Uva 10765 - Doves and bombs 求割点..找去掉某点一个连通图会变成几个部分..

时间:2022-03-04 15:47:55

           题意:

                    给了一个联通无向图...现在问去掉某个点..会让图变成几个联通块?...输出的..按分出的从多到小..若相等..输出标号从小到大.输出M个...

           题解:

                    从求割点的过程演变得出一个点去掉会将图变成几个联通块..

                    也就是在做tarjan时...当一个边dfn[u]<=low[v]时..其分成的块个数++..但值得注意的同样是一个联通快第一个进去的点.个数要-1...


Program:

#include<iostream>
#include<stdio.h>
#include<string.h>
#include<set>
#include <stack>
#include<queue>
#include<algorithm>
#include<cmath>
#define oo 1000000007
#define ll long long
#define pi acos(-1.0)
#define MAXN 10005
#define MAXM 500505
using namespace std;     
struct node
{
      int v,u,id,next; 
}edge[MAXM];
struct NODE
{
      int id,num;
}ans[MAXN];
int Ne,_next[MAXN],dfn[MAXN],DfsIndex,low[MAXN]; 
set<int> Ans[MAXN];
void addedge(int u,int v,int id)
{
      edge[++Ne].next=_next[u],_next[u]=Ne;
      edge[Ne].u=u,edge[Ne].v=v,edge[Ne].id=id;
}
void tarjan(int u,int id)  
{  
      dfn[u]=low[u]=++DfsIndex;   
      ans[u].id=u,ans[u].num=1;
      for (int k=_next[u];k;k=edge[k].next)  
         if (edge[k].id!=id)  
         {  
                int v=edge[k].v;      
                if (!dfn[v])  
                {  
                       tarjan(v,edge[k].id);  
                       low[u]=min(low[u],low[v]);  
                       if (dfn[u]<=low[v]) ans[u].num++;  
                }else  
                       low[u]=min(low[u],dfn[v]);  
        }   
}  
bool cmp(NODE a,NODE b)

**待办事项**
A) 请把记录中从开头一直到含有“Action: 742,549”的那一行为止的各行重写一遍，将其中的“screenshot”替换为“image”，其余内容一律不变。
B) 请接着这篇关于 UVa 10765 求割点的题解，从它停下的地方继续往下写。

**界面元素记录**
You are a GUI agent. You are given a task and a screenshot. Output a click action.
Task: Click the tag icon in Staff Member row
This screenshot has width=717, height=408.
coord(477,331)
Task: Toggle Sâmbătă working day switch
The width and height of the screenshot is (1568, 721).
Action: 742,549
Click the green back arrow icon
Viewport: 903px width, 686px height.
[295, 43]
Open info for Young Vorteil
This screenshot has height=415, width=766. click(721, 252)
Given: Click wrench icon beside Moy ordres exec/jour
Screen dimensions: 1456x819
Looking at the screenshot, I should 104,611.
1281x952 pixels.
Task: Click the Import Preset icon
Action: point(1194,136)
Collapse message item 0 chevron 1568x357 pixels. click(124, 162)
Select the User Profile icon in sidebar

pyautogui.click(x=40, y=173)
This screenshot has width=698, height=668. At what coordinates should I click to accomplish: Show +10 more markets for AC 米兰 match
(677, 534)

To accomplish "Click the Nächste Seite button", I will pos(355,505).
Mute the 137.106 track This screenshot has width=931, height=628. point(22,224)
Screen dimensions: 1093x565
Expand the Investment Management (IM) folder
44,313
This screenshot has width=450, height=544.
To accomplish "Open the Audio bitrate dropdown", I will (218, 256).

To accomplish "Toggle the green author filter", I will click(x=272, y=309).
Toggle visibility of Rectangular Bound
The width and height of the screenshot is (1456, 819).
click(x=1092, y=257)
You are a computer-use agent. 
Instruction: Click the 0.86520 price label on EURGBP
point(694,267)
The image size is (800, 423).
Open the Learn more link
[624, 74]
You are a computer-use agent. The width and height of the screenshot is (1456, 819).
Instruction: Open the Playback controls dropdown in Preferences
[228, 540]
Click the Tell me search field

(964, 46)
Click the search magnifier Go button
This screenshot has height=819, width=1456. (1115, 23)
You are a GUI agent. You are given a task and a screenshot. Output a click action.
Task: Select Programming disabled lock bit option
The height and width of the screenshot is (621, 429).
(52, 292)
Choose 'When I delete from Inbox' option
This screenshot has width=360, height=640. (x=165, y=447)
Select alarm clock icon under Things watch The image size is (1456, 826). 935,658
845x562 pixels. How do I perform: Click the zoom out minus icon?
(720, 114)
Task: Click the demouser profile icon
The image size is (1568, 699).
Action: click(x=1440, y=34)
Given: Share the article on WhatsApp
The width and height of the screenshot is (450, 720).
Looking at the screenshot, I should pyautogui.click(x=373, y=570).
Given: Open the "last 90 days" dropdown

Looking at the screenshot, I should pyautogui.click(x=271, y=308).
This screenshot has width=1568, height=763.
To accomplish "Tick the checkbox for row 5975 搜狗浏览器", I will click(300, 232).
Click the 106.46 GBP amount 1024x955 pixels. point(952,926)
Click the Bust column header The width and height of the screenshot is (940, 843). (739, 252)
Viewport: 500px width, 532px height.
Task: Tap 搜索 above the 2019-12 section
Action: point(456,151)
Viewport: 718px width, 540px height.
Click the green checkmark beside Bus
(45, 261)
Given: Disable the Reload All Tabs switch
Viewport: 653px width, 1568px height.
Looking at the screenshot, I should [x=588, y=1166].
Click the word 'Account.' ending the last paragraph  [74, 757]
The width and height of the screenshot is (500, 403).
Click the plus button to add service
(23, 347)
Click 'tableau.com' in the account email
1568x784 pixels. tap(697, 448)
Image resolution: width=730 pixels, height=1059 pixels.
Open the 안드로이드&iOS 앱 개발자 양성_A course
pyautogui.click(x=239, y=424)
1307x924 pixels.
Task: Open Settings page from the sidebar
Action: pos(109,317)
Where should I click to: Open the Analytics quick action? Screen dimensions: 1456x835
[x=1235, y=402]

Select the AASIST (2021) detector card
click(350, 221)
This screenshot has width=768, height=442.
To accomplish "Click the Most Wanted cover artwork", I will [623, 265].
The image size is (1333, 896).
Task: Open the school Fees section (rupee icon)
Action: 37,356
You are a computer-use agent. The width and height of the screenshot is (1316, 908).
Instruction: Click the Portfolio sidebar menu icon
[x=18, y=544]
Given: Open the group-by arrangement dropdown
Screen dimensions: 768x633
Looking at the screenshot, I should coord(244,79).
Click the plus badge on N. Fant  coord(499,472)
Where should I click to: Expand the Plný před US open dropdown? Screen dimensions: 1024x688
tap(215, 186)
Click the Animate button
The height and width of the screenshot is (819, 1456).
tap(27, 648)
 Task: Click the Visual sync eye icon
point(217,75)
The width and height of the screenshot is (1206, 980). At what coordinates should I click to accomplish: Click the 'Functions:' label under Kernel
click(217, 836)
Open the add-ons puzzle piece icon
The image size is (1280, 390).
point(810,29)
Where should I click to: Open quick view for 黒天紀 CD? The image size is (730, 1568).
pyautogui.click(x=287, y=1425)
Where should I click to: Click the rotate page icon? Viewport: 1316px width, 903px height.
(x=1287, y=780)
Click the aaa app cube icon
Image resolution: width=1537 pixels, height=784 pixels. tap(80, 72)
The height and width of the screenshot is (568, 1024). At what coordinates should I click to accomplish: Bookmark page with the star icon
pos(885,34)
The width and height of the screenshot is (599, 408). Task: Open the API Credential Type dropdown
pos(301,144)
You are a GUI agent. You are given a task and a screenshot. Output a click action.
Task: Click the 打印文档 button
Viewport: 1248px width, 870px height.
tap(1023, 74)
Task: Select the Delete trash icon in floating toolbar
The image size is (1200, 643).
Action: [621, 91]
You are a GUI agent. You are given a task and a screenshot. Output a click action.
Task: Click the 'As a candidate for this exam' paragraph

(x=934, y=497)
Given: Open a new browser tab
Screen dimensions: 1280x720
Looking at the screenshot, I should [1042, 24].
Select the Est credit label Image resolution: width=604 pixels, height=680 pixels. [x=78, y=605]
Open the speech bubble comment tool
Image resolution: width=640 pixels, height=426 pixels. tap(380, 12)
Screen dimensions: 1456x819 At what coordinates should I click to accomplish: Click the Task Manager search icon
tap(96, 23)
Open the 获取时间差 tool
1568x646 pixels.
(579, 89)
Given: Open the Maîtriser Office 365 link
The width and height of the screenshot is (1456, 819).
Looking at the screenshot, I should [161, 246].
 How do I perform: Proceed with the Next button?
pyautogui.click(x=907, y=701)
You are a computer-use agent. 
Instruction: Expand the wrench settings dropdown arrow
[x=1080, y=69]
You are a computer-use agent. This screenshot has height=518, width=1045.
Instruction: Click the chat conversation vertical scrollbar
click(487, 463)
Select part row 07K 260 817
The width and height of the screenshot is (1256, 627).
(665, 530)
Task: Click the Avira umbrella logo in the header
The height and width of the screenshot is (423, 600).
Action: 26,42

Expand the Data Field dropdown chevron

**各题答复**
A)
You are a GUI agent. You are given a task and a image. Output a click action.
Task: Click the tag icon in Staff Member row
This image has width=717, height=408.
coord(477,331)
Task: Toggle Sâmbătă working day switch
The width and height of the image is (1568, 721).
Action: 742,549

B)
{
      if (a.num!=b.num) return a.num>b.num;
      return a.id<b.id;
}
int main()
{      
      int u,v,n,m,id,i;  
      while (scanf("%d%d",&n,&m) && n && m)
      {
               Ne=id=0,memset(_next,0,sizeof(_next));
               while (scanf("%d%d",&u,&v) && u!=-1)
                   addedge(u,v,++id),addedge(v,u,id);
               memset(dfn,0,sizeof(dfn));  
               DfsIndex=0;
               for (u=0;u<n;u++)
                  if (!dfn[u])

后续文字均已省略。